As this blog noted six weeks ago, technology has made it possible for everyone to consider the same information simultaneously, and to spell out goals and policies crisply. The deciding in a cooperative could be done at – well, why not say, warp speed, and that hardly seems an exaggeration when you consider the spread of ‘clickers‘ linked to polling software, and mentioned on the front page of the New York Times last week as
… hand-held wireless devices with just a few buttons.
[…] In recent years, college students have been bringing clickers to lecture halls, where professors require their use for attendance, instant polls and multiple-choice tests. Corporate executives sometimes distribute the devices at meetings, and then show survey responses immediately on Power Point slides. Just two of many companies that make clickers have sold nearly nine million units, which typically cost between $30 and $40 apiece, in under a decade. One of the companies, Turning Technologies, sold 1.5 million in 2011 alone.
But clickers can now be found in […] churches, fire departments, cruise ships and health care providers […] spreading the phenomenon of online crowdsourcing to off-line crowds. Fans of the devices say they are efficient, eco-friendly and techno-tickling, allowing audiences to mimic TV game-show contestants.
Do not, dear reader, mistake me for a neophile. I put off admitting digital innovations into my life until the penalties for resisting them are nipping at my heels – or a brother of mine has nagged me to distraction. I never forget that no matter how much more tools let us do today than we could yesterday, human nature remains the same at its core — fallible and perverse.
No technological wizardry has made it possible to hand over to robots the effort it takes to succeed at marriage, child-rearing, or working productively and in harmony with other people. All that calls for unceasing trial and error – and persistence, staring down disappointment and discouragement. I found a statement of this truth, twenty-five centuries old, browsing in my ravishing edition of the Chinese philosopher Chuang-Tsŭ’s Inner Chapters – for a reason to be explained in next week’s post.

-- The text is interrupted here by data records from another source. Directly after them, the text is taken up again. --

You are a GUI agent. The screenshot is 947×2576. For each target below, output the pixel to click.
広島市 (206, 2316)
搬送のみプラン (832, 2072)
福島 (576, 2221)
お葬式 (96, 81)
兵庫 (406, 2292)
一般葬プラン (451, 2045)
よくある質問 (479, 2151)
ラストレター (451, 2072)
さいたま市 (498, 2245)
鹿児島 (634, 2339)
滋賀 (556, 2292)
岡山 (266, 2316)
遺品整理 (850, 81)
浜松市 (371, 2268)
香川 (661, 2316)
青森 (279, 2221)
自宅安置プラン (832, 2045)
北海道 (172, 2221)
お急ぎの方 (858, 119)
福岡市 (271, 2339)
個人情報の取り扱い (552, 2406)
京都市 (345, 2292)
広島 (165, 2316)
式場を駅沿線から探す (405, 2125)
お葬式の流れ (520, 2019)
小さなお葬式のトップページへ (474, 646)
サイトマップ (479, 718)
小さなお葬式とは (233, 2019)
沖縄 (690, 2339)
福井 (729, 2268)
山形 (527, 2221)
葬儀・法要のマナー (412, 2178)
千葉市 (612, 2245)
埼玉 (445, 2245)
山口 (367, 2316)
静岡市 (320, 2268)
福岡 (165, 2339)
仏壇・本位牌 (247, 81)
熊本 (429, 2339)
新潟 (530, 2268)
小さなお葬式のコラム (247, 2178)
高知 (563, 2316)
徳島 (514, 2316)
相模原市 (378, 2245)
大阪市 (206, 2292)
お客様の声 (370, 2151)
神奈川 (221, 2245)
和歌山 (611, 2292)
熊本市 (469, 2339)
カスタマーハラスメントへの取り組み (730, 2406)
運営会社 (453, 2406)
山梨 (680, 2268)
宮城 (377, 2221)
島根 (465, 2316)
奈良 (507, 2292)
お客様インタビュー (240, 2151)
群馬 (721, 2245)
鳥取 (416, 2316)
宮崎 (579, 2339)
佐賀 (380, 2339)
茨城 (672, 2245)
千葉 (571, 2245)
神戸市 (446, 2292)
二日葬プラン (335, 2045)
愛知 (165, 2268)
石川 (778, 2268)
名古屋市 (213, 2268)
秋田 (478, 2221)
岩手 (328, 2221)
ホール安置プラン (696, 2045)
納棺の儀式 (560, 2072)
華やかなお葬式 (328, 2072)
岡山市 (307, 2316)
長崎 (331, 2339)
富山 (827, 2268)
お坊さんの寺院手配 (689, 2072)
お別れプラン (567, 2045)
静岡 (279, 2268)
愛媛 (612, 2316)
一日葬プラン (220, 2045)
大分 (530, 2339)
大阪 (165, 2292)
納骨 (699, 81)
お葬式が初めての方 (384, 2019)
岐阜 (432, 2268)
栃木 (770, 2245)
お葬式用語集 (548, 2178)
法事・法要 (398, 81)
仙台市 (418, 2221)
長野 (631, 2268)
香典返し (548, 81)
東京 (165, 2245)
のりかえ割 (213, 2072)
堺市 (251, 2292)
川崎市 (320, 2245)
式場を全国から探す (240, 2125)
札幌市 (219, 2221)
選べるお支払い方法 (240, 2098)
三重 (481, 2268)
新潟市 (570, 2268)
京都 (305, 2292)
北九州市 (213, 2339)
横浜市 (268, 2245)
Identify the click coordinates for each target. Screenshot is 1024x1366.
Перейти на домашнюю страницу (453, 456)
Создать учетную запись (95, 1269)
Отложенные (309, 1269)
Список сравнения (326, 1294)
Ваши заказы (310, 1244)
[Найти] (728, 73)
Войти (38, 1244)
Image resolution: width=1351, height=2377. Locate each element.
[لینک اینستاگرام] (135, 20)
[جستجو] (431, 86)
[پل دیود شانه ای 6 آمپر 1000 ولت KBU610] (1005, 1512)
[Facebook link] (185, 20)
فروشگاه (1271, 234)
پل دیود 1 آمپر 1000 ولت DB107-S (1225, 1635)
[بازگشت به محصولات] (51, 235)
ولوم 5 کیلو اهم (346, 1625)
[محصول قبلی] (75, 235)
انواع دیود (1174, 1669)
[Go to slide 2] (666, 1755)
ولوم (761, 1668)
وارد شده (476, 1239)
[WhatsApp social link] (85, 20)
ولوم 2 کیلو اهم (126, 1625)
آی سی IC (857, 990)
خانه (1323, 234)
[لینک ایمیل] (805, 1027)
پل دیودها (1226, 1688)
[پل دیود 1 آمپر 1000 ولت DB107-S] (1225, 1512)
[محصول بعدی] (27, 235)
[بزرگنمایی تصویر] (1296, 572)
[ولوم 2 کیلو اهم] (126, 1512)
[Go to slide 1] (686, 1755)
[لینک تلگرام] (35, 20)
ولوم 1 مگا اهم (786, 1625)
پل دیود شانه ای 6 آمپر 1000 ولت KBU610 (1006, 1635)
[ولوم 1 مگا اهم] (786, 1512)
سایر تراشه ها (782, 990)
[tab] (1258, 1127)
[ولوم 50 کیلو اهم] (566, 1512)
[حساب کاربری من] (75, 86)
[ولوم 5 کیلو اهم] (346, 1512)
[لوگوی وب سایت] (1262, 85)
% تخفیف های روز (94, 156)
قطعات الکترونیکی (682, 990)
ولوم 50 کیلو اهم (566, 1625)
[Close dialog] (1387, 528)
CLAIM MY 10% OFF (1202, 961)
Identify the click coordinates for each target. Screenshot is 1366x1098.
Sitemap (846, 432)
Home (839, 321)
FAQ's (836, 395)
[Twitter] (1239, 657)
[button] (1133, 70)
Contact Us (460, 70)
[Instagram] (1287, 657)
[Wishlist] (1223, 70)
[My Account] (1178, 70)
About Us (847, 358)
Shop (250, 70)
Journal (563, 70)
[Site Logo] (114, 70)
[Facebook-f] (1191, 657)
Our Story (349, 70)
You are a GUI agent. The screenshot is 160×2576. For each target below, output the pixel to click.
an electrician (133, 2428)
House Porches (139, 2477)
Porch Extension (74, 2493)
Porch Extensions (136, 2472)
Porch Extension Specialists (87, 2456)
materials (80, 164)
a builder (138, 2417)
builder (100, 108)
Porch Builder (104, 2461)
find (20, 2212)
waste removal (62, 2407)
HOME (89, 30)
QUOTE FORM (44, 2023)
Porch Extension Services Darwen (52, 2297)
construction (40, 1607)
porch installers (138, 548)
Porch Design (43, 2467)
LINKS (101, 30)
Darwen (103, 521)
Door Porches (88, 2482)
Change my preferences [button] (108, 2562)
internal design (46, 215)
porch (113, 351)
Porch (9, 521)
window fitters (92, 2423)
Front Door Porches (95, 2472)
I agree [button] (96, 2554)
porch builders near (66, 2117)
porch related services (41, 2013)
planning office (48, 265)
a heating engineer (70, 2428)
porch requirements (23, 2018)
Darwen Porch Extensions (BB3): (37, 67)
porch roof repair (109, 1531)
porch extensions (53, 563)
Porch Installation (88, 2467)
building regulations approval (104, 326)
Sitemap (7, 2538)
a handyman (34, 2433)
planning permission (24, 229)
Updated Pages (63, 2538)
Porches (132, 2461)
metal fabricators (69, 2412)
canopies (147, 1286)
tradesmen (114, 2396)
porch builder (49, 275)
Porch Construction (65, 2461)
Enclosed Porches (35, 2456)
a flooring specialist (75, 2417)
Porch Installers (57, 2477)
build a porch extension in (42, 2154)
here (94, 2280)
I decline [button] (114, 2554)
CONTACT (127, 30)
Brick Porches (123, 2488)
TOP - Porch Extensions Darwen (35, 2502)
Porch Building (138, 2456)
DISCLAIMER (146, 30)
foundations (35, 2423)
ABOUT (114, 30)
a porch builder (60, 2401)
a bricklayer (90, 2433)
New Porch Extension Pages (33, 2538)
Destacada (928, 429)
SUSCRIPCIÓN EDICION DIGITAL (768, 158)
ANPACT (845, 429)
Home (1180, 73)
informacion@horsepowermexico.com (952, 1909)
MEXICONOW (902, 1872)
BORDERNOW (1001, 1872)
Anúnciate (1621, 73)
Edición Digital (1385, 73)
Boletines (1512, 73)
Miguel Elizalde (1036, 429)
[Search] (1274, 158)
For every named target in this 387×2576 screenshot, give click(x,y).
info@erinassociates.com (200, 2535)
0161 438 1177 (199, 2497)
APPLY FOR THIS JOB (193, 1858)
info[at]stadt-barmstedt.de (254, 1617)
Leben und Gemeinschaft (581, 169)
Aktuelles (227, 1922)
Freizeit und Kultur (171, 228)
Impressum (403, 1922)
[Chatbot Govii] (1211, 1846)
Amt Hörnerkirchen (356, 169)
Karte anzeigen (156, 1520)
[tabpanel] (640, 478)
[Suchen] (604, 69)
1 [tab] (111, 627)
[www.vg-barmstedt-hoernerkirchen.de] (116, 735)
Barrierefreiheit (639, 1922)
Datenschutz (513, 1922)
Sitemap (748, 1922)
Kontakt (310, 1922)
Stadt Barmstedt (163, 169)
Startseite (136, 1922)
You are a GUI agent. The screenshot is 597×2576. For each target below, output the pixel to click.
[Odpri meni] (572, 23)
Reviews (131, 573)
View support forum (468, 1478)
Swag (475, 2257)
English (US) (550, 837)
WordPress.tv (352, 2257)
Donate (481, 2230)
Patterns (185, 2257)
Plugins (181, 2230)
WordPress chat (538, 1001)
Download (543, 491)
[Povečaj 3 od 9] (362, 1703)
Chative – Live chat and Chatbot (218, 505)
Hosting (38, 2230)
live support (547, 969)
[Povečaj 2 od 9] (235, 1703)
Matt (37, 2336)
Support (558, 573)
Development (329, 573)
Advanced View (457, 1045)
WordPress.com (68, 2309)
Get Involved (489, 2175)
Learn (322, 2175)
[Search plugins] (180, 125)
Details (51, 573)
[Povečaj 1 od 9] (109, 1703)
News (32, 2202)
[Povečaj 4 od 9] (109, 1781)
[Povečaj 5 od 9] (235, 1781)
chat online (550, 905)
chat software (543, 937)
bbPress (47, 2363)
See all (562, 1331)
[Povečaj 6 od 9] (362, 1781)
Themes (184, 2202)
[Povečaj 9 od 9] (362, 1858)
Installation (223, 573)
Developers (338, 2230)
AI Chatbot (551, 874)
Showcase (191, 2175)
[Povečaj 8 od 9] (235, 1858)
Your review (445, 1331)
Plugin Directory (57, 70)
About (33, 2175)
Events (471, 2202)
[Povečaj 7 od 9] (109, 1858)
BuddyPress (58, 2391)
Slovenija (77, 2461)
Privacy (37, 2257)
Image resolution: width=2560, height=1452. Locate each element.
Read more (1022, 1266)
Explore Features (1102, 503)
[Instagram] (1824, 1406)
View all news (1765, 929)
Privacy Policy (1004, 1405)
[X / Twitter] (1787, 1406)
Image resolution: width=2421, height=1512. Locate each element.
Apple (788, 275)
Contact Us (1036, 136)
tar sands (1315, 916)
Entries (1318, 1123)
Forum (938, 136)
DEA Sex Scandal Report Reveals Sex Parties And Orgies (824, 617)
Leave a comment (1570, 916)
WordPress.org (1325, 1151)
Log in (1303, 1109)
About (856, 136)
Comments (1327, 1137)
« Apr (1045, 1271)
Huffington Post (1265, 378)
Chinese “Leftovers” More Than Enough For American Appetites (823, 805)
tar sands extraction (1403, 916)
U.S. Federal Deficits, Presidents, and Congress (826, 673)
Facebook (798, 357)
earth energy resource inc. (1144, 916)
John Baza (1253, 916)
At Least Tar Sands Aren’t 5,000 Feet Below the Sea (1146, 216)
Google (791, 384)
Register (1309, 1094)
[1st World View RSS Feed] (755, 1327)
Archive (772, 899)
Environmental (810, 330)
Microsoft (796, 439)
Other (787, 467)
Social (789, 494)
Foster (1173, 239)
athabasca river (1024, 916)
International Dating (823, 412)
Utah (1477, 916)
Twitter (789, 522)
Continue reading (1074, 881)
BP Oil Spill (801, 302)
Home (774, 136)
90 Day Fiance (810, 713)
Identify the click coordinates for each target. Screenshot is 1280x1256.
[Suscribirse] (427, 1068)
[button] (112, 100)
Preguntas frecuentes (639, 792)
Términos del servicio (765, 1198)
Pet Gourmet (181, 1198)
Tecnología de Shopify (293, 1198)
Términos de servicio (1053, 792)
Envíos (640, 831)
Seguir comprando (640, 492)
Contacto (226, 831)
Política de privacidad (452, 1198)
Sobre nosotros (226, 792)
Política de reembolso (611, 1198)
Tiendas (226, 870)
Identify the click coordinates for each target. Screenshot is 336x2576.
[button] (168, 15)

‘When you wrack your brain trying to unify things,’ the passage begins,
… it is called ‘three in the morning’. What do I mean by ‘three in the morning’? A man who kept three monkeys said to them, ‘You get three acorns in the morning and four in the evening.’ This made them all very angry. So he said, ‘How about four in the morning and three in the evening?’ – and the monkeys were happy. The number of acorns was the same, but the different arrangement resulted in anger or pleasure. This is what I am talking about.
Empathetic listening could be a good guiding principle for some cooperatives, like the one the newspaper columnist has in mind. Other coops will want a different arrangement of acorns. It will all depend on the rules they make for running them.
I have yet to read Howard Rheingold’s latest book, Net Smart: How to Thrive Online — but look forward particularly to seeing what he has to say in it about cooperation and collaboration, having glimpsed in this section his introduction to the ideas of Elinor Ostrom, a political scientist who won the Nobel Prize for Economics in 2009. He quotes her conclusion that
… ‘institutions of collective action’ were more likely to succeed when a small number of design principles were observed, and more likely to fail in the absence of these measures.
He lists her suggested principles, of which these struck me as most important:
- Rules governing the use of collective goods are well matched to local needs and conditions.
- Most individuals affected by these rules can participate in modifying the rules.
- The right of community members to devise their own rules is respected by external authorities.
… Discussing suggestions like hers is exactly where the conversation about cooperatives needs to go next.